Unlike the European male described above, this was not the case for Trayvon Martin or Michael Brown. Both of their characters were impugned. They were, essentially and successfully put on trial for their own murders. They were not afforded the benefit of the doubt. But, instead, were depicted as Bigger Thomas-esque (Wright, 1940) thugs who were potential threats that needed to be neutralized, permanently. (Obviously, these two cases are not identical. George Zimmerman, to the credit of police forces everywhere, was never allowed to wear a police badge.) This is the unfortunate reality that far too many African American males face, and instead of providing safe haven from these exigent and dangerous realities, schools that are made up of predominately low-income African American students often reproduce these constant aggressions (Sue, 2010).

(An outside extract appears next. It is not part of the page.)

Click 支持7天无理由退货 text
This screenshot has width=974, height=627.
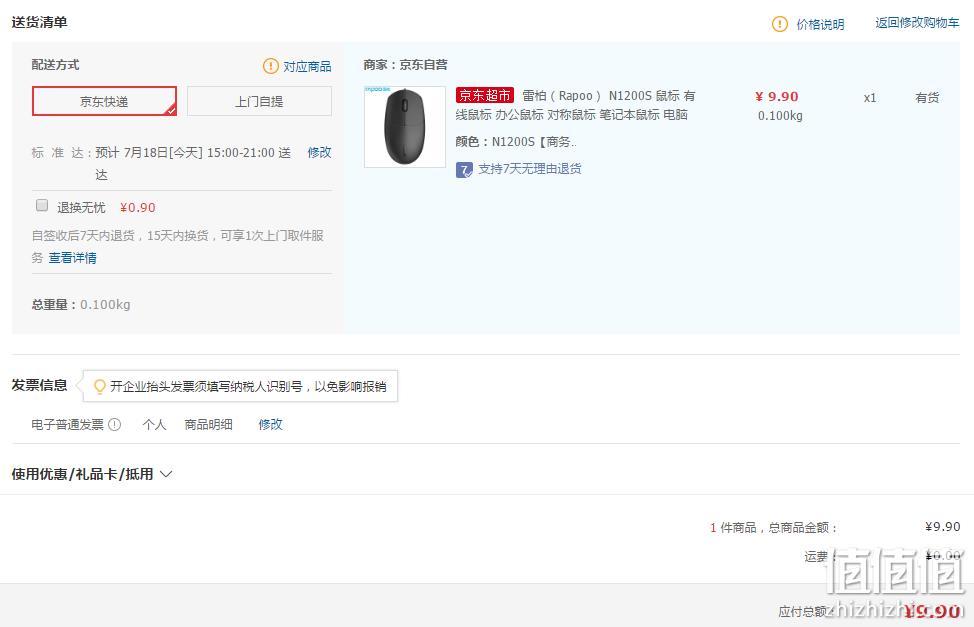pyautogui.click(x=530, y=169)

This should come as no surprise according to Duncan Andrade and Morrell (2008): they argue that our national education system was designed to underserve (or in their words, fail) hyper-marginalized students. Racism is far from dead in this country (Leonardo, 2010). If there is doubt, one need look no further than the ever-increasing achievement gap, which is due in large part to racist educational policies (Kozol, 2005; Giroux, 2011; Leonardo, 2010), poorlyprepared urban teachers (Delpit, 2012), and the prevalence and over-determination of deficitmodel thinking (Valencia, 1997). 

It goes without saying that in today’s hyper-competitive, technological economy, graduating from high school and subsequently obtaining a postsecondary degree can mean the difference between a lifetime of poverty and a secure economic future. However, in the United States, high school graduation and college-readiness rates are alarmingly low, particularly among students of color. The numbers for African-American male students are especially disheartening: less than 47 percent of African-American male students graduate from high school within four years; and of the ones that do, fewer still are adequately prepared with the necessary skills needed for college admission (and ultimately, college success). 

Many researchers here in the United States have investigated and theorized on the root causes of the long-standing “educational gap” (or more specifically, an educational gulf) between poor minority students, especially African American and Latino students and higher socio-economic status Whites and Asians, respectively. Despite the corpus of research and subsequent reforms and policy changes which purportedly seek to bridge this gap, very little has actually changed. Poor Brown and Black students still do far worse on standardized testing; also, Brown and Black students continue to be grossly underrepresented in college enrollment and alarmingly overrepresented in our Nation’s multi-billion-dollar prison industrial complex. To this point Steele (2010) argues that year after year, African American students fall further behind their European American counterparts. 

This is especially true with regard to outcomes in STEM, there are glaring inequities in educational attainment:  By the 6th grade, only 35% of African-American students in California performed at grade level in mathematics, compared to 67% of White students and 80 percent of Asian students (Scott, 2010).  Just 16 percent of African-American students enroll in Algebra II, which is required to meet eligibility guidelines to apply to attend a public university in California. Of these students who enroll in Algebra II, only 14% of African-American students mastered the content and reached proficiency. In 2009, only 1,551 African-American students were enrolled in a STEM discipline across all UC campuses. This represents just 2% of all STEM undergraduates (ibid.). However, seven of the top ten fastest-growing occupations over the next ten years are in STEM fields (Bureau of Labor Statistics, 2009), which, again is a consideration, but is not, necessarily, the impetus for this program. The impetus of this program was to provide low-income African American male middle schoolers with the opportunity to learn and excel in STEM while carving out a STEM identity as young people who are encouraged, equipped, and empowered to use their STEM knowledge to uplift their communities.